Here’s a quick guide detailing the key ways in which you can protect yourself against mis-selling and poor financial advice while discussing your investment with your adviser.
Step One – The Questions You Need to Ask
When talking to a financial adviser, remember to ask these important questions:
- How long will I be tied into this investment?
- What’s the best / worst results I can expect?
- What are the terms? Is it flexible (e.g. if I want to access my money early)?
- What are the risks associated with this product?
- Are there any other products that might serve me better?
- What level of support do you offer?
- Will you keep me informed of how my investment is performing?
Step Two – What Your adviser Should Ask You
Your financial adviser is supposed to ensure you’re matched with a suitable investment product, and to do that they are obligated by regulators to ask you certain questions. They should ask about the following:
- Your personal circumstances. How old are you? Do you have a job or are you retired? What do you need the money for? How is your health? Is anyone financially dependent on you?
- Your financial circumstances. How much do you earn? Do you have other assets or debts? Do you have any other financial responsibilities?
- Expectations. What do you want to achieve with this investment? Are your expectations realistic?
- Attitude to risk. Are you happy with a higher risk product, or would you rather something with lower returns, but a lower risk involved?
Step Three – Avoid Hidden Charges
Some investment products include charges, and an unscrupulous investment adviser may fail to inform you about them. Here’s a quick list of the charges that you might encounter.
- Platform charges – If you invest via a ‘fund supermarket’ online, you may be charged for this service.
- VAT – All investment products are eligible for VAT – however, your financial adviser may provide a quote without VAT included. If so, add on 20%.

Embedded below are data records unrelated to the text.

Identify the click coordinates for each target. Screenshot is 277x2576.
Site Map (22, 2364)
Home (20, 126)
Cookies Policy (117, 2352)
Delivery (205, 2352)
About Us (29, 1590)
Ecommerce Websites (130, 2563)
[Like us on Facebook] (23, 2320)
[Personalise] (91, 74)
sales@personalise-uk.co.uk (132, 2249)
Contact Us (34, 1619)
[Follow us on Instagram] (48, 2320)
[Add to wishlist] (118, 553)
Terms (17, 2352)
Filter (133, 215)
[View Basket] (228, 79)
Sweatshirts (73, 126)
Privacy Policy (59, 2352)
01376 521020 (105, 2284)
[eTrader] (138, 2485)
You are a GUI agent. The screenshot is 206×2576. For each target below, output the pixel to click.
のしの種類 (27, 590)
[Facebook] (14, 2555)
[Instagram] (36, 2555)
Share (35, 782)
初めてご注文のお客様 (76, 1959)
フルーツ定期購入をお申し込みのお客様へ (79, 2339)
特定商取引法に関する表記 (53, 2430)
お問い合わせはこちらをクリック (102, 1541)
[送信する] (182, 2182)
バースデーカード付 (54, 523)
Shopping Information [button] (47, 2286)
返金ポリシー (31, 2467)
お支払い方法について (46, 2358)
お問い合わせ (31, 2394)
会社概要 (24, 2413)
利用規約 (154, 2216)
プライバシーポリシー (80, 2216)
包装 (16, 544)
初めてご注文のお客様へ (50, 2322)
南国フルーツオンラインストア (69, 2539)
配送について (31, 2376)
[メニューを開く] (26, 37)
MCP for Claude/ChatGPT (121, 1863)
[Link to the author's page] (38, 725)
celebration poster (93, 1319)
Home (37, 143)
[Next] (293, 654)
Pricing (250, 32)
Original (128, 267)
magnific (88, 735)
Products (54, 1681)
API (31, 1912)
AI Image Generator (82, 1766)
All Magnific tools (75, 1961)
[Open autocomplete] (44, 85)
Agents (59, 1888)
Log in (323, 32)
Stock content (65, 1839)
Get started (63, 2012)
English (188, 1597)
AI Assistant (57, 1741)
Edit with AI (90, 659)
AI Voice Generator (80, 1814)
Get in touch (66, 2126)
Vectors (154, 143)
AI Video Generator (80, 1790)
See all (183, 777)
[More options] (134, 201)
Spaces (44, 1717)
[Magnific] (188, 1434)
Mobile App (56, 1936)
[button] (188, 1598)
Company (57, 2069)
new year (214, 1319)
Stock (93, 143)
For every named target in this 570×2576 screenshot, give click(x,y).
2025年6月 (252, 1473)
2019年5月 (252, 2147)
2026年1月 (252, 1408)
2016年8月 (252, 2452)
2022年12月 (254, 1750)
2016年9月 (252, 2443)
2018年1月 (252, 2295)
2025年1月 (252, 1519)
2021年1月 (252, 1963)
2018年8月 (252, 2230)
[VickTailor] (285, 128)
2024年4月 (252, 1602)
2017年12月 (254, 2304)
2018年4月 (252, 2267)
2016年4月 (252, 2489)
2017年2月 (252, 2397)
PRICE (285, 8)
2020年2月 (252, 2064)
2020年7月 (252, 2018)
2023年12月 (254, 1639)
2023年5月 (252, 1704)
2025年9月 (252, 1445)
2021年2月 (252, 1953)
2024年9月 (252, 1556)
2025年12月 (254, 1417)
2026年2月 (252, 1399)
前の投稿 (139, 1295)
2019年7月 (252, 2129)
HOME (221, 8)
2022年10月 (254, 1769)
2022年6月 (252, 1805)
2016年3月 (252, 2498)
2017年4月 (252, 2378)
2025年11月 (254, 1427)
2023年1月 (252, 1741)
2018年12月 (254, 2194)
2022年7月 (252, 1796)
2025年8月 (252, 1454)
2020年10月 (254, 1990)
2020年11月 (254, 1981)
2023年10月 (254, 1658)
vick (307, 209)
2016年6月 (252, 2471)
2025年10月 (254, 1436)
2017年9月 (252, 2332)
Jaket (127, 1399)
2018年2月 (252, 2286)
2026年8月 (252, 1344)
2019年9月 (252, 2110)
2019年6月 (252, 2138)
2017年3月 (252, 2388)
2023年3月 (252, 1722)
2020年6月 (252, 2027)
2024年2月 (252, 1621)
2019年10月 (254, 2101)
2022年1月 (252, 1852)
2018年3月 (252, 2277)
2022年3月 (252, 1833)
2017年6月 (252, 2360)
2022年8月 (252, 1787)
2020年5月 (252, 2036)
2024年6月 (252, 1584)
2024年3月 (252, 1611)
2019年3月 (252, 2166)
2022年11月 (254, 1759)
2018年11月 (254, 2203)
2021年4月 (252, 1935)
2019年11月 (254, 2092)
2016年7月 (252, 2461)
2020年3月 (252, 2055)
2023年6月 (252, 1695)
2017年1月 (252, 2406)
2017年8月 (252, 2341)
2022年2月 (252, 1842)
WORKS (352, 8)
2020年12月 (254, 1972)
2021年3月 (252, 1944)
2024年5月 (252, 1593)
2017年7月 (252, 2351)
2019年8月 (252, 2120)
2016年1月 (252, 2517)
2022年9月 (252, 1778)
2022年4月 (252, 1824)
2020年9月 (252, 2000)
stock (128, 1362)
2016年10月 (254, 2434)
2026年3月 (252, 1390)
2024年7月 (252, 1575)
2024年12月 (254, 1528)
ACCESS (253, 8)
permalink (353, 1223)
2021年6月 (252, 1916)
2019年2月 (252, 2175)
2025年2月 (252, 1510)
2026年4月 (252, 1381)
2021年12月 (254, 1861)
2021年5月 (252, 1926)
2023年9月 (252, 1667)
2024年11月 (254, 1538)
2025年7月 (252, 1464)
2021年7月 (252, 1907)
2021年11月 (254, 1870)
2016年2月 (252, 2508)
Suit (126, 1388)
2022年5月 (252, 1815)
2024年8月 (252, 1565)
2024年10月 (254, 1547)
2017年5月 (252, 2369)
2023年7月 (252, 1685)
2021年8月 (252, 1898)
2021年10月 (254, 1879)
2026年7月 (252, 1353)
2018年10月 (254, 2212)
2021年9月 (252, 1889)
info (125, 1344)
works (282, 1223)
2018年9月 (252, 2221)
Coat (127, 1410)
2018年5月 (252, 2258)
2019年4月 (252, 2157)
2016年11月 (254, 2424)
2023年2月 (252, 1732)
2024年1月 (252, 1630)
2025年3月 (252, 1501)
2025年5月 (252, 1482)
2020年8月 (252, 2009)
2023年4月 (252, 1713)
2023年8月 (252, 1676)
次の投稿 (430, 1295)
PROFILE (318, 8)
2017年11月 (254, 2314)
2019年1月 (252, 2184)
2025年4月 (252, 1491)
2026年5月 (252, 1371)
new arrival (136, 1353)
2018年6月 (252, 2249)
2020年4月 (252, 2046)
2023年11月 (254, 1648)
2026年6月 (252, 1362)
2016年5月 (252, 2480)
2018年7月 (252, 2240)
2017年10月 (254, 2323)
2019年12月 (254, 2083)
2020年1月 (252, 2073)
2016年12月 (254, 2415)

- Set-up fees. Be aware that you might be charged an initial fee to set up your investment.
- Exit fee. You may also be charged if you cancel the investment.
- Advice charges. Additionally, some banks will charge you for advice, or simply include it as part of their ongoing fees.
It’s your financial adviser’s responsibility to inform you of all costs involved in your investment. It’s also their responsibility to:
- Offer you a full range of investment products.
- Provide you with a product that meets your requirements.
- Assess your circumstances properly.
- Be honest in terms of risks involved etc.
Failure to do any of these could be constituted as mis-selling – and if this is the case, you would be within your rights to seek compensation.